### [Written request]
Output the records as a JSON list of strings, one string per line and no blank lines, starting with the line that contains "Given: Click the stop generation button" and going on through the end of the records. Leave out the pictures.

Dataset excerpt
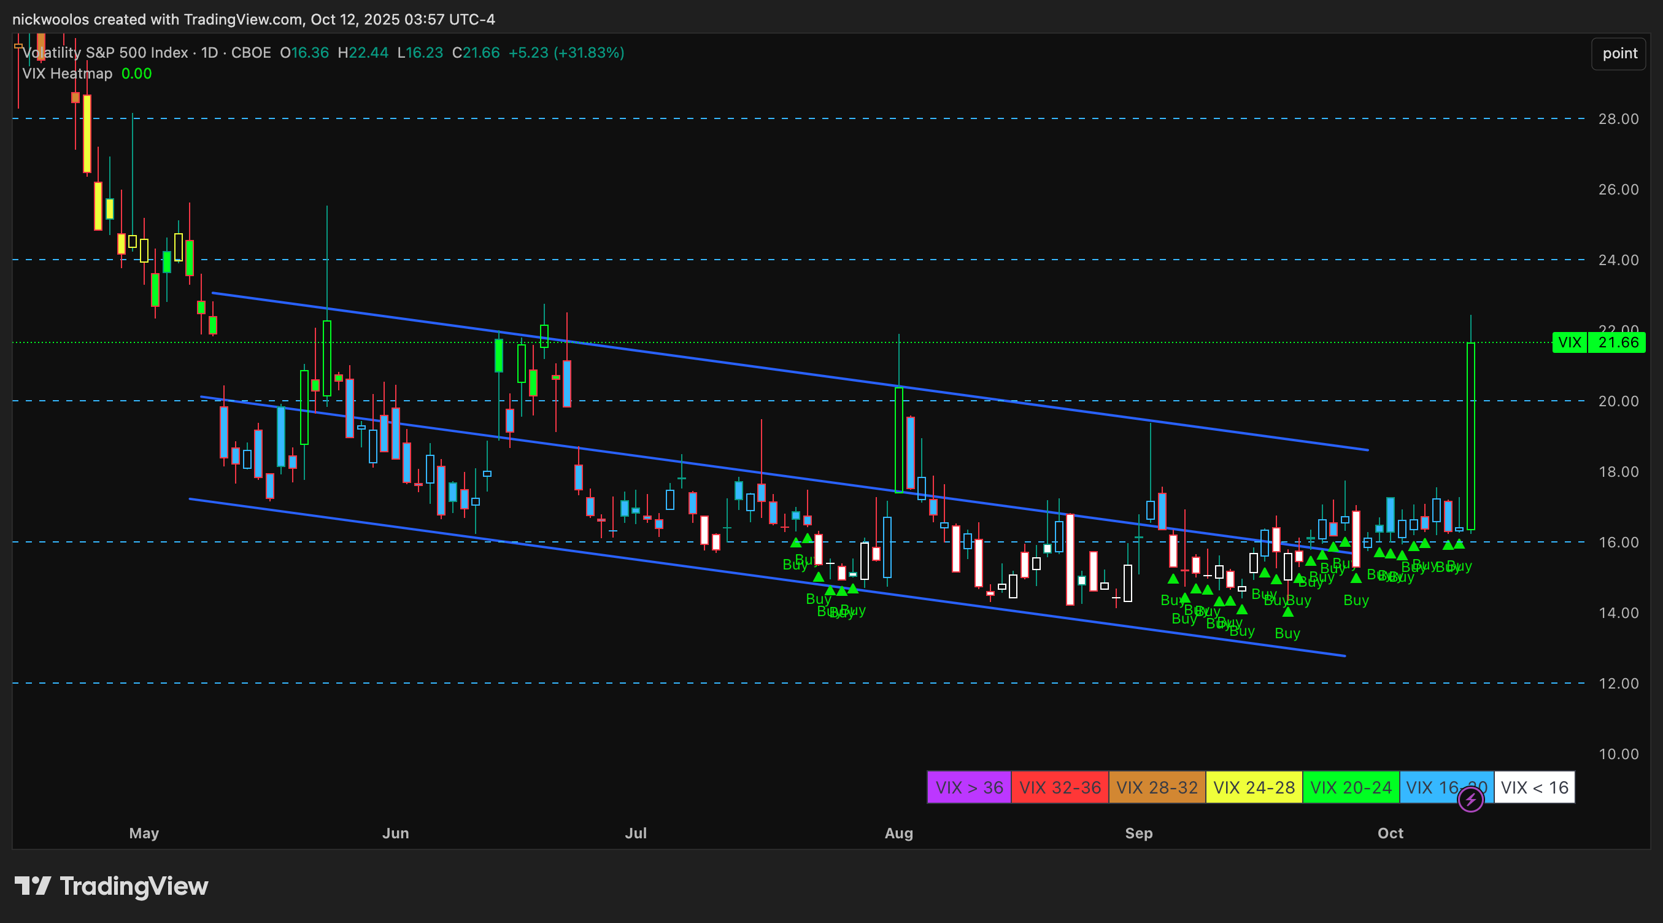Click the yellow VIX 24-28 legend cell
This screenshot has height=923, width=1663.
pos(1254,787)
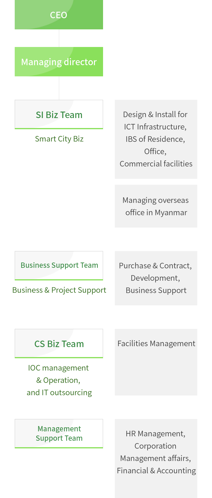Image resolution: width=212 pixels, height=498 pixels.
Task: Click the Managing overseas office in Myanmar panel
Action: (x=156, y=206)
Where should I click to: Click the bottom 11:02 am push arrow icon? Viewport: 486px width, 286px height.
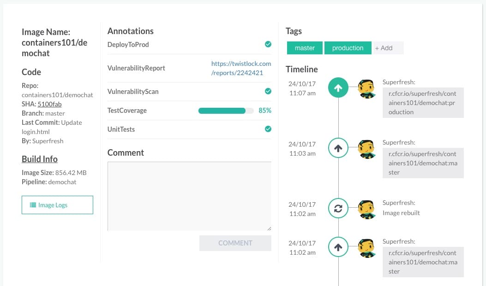pos(338,247)
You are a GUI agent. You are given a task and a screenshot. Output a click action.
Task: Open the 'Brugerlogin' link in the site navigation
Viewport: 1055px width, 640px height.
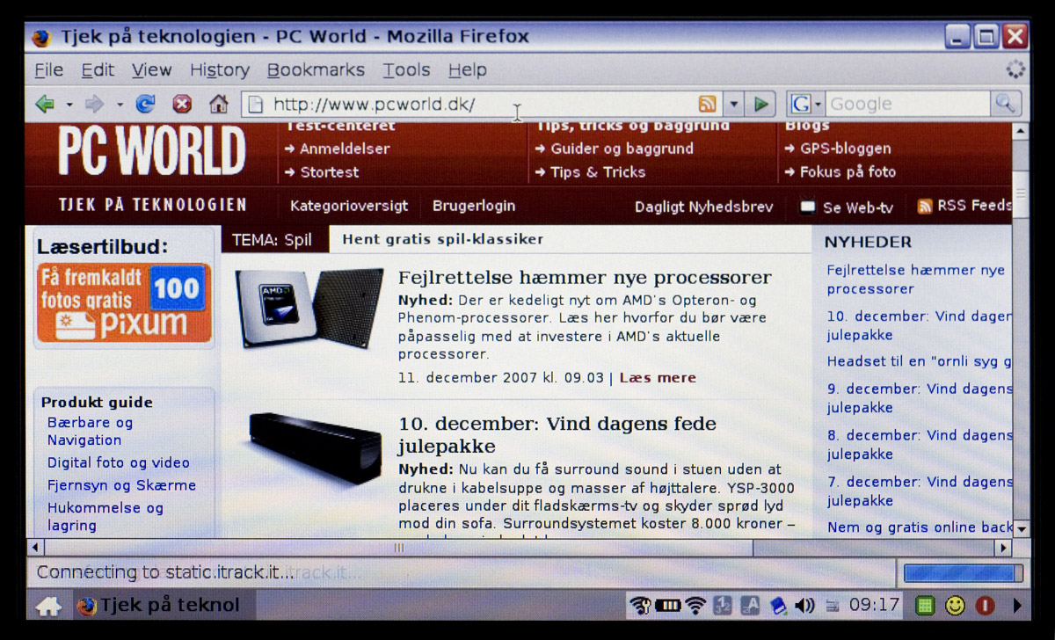[474, 207]
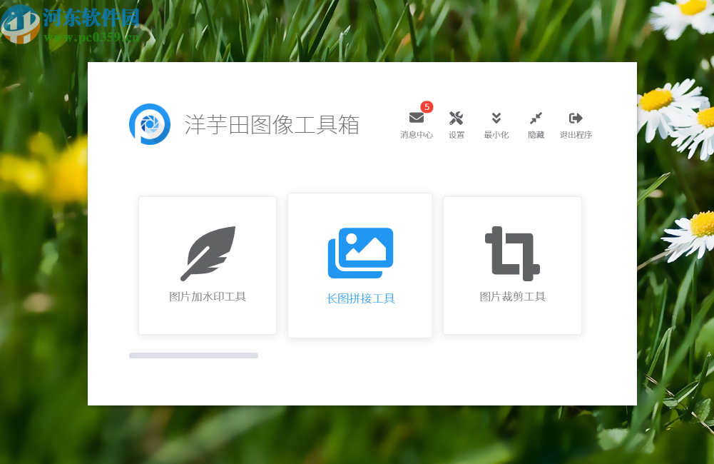Click the 最小化 label text
This screenshot has height=464, width=714.
click(x=496, y=134)
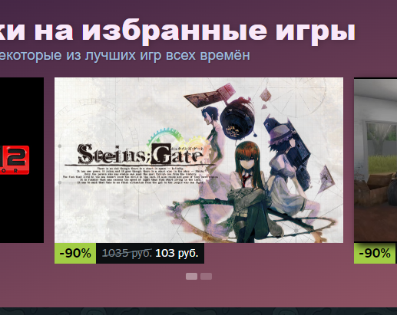Click the -90% discount badge under Steins;Gate
This screenshot has width=397, height=315.
point(75,253)
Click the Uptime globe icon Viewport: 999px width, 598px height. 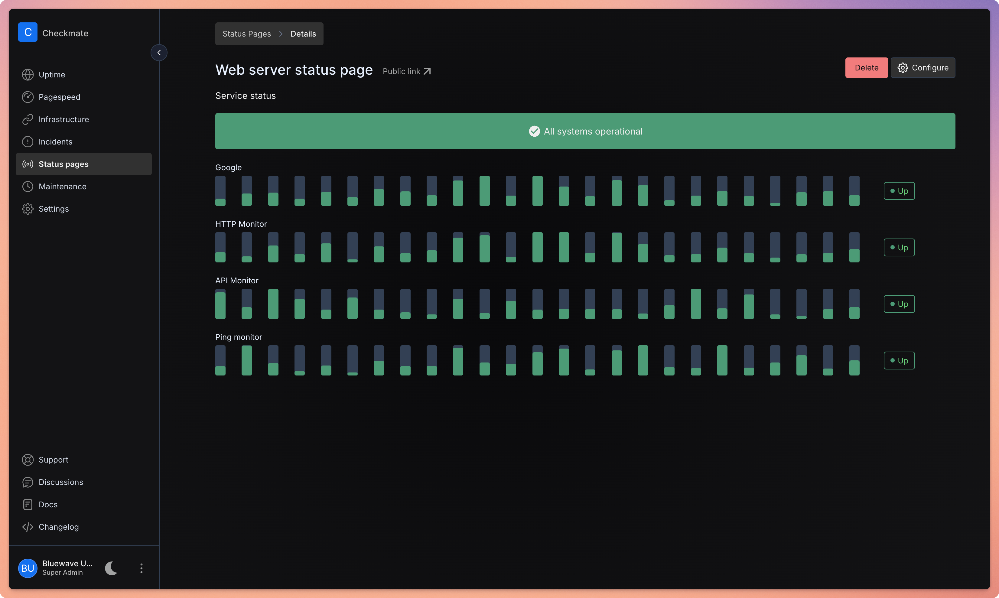[x=27, y=75]
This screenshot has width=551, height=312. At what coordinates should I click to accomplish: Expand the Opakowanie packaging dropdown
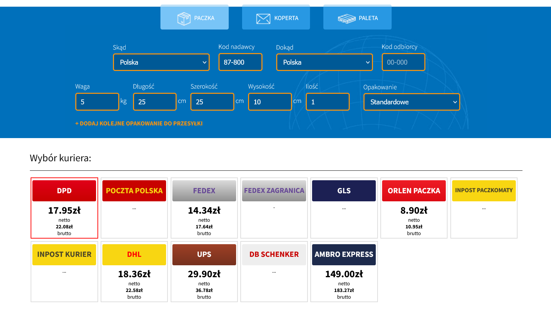pyautogui.click(x=411, y=102)
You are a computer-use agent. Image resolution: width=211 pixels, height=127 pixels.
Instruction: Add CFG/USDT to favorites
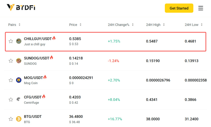(11, 99)
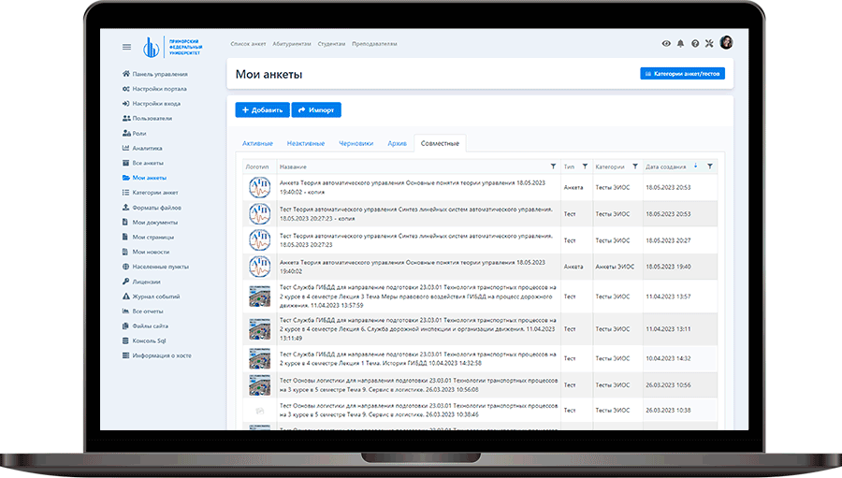
Task: Open the filter for the Категории column
Action: pos(635,167)
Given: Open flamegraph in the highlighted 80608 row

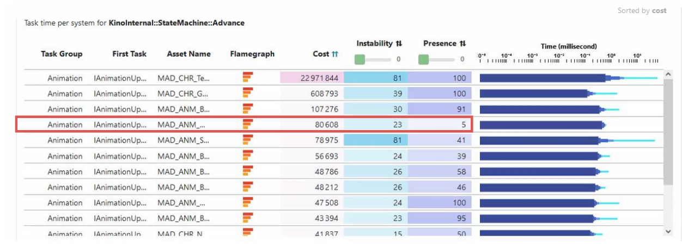Looking at the screenshot, I should (x=248, y=125).
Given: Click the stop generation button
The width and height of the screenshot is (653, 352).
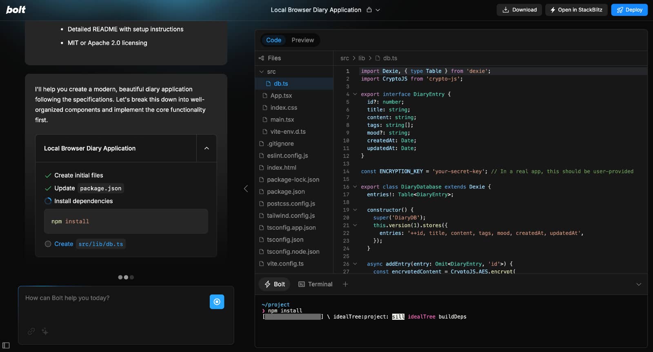Looking at the screenshot, I should (217, 302).
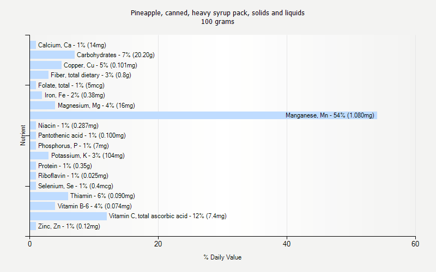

### [Worked answer]
[
  "Given: Click the stop generation button",
  "The width and height of the screenshot is (653, 352).",
  "Looking at the screenshot, I should (217, 302)."
]